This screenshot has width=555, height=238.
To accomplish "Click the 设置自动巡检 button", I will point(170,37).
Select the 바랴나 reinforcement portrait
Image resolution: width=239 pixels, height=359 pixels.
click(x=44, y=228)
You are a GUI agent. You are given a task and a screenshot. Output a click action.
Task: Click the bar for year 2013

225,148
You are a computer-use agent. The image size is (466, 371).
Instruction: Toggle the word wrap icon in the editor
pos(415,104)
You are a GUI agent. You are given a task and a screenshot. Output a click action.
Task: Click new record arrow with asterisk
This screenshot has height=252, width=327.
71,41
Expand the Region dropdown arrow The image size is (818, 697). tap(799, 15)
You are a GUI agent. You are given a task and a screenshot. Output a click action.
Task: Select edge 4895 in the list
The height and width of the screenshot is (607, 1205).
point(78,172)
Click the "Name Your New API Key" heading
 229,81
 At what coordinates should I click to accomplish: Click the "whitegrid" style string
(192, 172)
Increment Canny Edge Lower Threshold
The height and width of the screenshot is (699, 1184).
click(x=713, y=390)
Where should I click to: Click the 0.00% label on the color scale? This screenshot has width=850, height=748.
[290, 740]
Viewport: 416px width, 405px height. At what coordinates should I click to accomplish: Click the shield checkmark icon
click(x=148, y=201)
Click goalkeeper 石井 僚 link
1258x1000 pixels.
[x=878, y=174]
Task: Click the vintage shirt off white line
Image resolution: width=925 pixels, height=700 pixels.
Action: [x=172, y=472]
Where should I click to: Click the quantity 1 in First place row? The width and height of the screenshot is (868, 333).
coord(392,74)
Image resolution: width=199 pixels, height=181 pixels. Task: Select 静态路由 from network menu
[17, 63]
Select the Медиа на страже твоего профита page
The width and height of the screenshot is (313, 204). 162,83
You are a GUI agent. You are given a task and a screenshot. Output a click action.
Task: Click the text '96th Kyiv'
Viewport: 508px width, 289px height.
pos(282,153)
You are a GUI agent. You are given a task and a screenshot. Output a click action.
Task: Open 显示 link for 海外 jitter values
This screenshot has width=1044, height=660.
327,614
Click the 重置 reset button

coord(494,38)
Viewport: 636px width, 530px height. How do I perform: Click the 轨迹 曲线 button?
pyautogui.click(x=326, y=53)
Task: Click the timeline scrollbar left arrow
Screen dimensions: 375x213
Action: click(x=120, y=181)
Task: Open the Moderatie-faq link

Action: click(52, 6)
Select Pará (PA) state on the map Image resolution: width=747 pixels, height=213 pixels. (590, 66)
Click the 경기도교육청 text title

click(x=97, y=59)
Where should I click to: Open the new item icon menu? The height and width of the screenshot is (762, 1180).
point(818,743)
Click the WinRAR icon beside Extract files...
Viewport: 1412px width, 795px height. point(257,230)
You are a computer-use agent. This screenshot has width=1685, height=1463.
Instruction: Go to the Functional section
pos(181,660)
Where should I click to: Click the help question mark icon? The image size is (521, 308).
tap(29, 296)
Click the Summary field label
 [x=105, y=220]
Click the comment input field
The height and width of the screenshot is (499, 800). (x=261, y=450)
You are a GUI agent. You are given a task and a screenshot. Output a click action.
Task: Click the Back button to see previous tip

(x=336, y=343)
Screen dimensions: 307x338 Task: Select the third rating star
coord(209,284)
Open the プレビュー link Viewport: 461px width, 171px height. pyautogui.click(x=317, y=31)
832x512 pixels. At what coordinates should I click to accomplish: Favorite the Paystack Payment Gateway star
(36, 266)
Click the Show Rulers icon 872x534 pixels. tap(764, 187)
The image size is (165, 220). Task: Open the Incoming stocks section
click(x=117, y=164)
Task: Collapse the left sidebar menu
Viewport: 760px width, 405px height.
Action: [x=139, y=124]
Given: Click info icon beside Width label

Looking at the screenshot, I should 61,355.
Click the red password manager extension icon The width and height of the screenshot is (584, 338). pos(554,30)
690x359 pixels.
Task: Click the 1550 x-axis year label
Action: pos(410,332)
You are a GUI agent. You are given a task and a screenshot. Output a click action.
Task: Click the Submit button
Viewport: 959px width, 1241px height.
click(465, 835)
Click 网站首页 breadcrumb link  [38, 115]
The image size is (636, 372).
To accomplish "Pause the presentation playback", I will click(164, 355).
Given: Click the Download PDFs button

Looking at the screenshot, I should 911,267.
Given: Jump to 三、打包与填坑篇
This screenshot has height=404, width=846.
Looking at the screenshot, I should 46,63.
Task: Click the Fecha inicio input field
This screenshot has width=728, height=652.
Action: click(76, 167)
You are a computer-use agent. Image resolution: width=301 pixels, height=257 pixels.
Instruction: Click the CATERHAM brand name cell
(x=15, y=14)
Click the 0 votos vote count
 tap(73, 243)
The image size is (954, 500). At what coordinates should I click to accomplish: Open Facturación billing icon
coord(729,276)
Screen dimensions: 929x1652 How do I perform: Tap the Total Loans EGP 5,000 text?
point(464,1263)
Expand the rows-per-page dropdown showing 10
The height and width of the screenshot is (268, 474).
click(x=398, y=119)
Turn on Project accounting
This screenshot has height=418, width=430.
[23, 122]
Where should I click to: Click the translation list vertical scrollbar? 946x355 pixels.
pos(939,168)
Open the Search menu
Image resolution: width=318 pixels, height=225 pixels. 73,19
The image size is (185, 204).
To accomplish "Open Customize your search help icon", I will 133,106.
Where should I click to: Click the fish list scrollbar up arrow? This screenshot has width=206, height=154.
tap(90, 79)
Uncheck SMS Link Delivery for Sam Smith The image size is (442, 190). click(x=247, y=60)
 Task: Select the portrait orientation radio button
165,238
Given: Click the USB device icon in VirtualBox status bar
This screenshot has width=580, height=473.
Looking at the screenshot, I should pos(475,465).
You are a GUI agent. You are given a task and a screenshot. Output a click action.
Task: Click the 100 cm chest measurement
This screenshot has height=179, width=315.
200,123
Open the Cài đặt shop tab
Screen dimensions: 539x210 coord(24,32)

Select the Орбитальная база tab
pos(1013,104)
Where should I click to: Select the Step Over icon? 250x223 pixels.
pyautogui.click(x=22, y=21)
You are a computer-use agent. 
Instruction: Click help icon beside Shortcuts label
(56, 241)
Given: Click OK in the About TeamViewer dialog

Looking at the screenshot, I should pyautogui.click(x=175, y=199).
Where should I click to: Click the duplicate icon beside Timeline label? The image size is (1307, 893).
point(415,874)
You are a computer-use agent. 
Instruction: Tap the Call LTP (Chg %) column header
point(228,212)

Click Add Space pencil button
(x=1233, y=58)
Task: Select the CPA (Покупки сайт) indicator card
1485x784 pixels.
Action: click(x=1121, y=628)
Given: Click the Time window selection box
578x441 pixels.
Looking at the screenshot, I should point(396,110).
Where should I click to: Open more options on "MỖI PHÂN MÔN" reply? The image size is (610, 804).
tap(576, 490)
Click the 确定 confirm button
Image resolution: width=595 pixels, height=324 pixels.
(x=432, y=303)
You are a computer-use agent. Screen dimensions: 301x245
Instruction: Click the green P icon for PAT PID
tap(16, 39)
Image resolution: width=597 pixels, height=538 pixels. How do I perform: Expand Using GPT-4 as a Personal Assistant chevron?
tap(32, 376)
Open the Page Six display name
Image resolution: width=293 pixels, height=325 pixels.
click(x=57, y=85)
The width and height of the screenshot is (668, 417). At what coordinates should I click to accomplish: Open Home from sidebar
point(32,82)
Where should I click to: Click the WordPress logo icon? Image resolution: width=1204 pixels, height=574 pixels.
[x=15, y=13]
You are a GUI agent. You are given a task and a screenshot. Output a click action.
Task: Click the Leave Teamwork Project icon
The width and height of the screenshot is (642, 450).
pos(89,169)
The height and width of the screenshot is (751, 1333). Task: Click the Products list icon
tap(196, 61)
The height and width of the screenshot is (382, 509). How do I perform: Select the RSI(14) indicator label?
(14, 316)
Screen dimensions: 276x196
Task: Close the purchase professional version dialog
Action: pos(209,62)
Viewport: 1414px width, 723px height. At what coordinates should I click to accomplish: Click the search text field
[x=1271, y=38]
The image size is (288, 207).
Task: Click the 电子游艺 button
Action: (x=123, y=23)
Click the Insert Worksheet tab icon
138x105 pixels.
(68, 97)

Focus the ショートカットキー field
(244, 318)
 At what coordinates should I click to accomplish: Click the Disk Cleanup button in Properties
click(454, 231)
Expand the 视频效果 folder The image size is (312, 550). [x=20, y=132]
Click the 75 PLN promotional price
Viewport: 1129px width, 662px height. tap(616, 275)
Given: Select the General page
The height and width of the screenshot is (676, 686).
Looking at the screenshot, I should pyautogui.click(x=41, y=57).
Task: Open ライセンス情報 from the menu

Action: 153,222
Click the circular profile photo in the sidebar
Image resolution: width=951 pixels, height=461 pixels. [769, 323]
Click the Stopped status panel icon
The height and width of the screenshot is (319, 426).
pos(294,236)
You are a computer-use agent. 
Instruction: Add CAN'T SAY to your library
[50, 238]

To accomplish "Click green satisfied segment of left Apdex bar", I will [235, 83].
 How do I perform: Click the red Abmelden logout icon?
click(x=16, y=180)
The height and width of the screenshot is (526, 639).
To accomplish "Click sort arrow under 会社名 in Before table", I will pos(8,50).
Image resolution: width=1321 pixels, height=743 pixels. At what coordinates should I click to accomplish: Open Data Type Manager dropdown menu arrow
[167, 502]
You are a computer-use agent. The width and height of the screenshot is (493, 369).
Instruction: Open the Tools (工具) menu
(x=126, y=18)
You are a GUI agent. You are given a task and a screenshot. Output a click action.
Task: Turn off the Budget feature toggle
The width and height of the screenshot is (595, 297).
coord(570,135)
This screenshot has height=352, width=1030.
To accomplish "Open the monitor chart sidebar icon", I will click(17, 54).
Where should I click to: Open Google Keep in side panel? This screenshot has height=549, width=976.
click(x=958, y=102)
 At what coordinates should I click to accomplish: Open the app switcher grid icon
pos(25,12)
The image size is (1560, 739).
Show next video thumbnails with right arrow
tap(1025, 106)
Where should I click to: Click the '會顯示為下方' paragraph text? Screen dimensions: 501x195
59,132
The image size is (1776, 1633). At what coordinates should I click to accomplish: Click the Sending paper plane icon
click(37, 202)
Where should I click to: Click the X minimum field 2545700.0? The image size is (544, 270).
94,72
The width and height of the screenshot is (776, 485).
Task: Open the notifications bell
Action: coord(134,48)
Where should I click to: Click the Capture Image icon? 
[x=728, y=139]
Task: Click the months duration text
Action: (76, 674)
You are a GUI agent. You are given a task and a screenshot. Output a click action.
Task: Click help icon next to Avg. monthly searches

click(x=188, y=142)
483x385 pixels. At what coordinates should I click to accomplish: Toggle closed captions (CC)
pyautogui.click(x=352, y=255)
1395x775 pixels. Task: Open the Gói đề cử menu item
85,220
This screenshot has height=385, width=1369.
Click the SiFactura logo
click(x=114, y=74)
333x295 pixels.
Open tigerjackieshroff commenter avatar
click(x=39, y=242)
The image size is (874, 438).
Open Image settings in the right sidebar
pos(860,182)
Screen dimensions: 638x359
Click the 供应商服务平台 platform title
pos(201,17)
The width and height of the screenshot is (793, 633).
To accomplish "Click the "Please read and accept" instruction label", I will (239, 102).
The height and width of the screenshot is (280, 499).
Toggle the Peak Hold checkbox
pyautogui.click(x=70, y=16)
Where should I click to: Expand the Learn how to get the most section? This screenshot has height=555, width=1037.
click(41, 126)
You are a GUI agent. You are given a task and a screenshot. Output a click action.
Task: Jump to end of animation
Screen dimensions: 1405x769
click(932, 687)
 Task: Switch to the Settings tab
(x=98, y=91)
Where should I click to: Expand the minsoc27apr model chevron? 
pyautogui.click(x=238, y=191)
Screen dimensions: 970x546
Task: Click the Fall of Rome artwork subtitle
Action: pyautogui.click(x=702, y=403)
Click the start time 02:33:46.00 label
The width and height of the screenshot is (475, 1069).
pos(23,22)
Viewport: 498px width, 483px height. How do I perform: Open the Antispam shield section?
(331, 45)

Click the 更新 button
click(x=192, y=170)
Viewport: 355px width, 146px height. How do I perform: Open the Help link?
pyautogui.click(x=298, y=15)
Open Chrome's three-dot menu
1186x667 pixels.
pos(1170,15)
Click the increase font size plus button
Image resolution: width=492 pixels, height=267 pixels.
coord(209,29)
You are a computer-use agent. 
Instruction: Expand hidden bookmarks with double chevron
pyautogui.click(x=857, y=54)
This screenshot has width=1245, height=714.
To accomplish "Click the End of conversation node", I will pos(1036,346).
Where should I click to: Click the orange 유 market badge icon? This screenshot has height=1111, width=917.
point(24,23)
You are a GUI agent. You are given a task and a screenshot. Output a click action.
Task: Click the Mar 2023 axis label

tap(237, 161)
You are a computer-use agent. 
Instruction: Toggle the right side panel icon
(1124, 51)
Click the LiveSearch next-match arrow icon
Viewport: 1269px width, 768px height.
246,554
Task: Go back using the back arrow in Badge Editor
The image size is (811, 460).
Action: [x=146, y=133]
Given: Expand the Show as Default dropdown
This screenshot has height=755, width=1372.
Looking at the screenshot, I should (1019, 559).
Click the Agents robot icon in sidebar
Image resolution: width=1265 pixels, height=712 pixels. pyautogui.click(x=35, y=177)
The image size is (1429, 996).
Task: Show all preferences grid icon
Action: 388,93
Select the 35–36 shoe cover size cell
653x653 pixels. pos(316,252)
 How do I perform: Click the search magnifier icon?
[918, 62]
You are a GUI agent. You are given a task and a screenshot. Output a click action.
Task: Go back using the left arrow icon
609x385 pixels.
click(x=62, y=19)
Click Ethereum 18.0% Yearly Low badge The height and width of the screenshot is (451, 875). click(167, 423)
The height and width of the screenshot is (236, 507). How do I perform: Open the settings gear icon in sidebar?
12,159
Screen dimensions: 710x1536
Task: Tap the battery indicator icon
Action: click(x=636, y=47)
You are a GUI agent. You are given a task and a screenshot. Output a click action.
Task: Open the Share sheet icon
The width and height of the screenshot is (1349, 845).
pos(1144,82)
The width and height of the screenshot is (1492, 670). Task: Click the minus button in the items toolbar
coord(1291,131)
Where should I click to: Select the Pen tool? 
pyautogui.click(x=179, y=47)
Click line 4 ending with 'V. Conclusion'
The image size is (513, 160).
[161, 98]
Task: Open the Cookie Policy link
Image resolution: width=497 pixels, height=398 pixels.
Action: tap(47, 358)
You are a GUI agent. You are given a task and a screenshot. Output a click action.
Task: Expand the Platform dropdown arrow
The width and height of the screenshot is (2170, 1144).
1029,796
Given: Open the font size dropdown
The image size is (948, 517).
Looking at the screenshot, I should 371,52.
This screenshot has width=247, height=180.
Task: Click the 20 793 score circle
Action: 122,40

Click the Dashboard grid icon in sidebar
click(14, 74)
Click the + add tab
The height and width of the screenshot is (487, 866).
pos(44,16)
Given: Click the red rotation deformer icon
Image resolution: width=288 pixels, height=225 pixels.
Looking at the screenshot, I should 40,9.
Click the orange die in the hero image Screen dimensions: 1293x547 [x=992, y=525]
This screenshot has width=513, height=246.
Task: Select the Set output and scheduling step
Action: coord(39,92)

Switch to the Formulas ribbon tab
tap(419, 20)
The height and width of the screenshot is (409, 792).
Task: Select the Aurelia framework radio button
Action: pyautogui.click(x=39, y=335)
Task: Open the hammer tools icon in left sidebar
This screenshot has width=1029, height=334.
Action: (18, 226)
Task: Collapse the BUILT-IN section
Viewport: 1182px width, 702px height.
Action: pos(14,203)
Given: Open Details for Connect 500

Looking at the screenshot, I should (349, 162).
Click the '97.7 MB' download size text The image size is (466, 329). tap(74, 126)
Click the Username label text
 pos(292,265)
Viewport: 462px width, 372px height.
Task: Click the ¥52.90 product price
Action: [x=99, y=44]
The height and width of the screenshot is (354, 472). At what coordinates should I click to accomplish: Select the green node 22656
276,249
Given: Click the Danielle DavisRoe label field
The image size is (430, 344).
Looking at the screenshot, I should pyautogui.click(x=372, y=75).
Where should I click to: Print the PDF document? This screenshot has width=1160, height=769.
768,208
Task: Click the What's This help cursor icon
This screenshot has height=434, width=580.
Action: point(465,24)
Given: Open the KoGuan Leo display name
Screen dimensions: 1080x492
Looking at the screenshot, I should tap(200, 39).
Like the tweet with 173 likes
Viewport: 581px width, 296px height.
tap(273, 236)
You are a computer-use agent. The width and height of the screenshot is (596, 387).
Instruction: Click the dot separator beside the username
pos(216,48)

────────────────────────────────────────

## Stated goal
Pull out each line of the items above that contains the string "section", treating uppercase and lowercase as different.

## Result of the task
Instruction: Go to the Functional section
The image size is (165, 220). Task: Open the Incoming stocks section
Where should I click to: Expand the Learn how to get the most section? This screenshot has height=555, width=1037.
Viewport: 498px width, 483px height. How do I perform: Open the Antispam shield section?
Task: Collapse the BUILT-IN section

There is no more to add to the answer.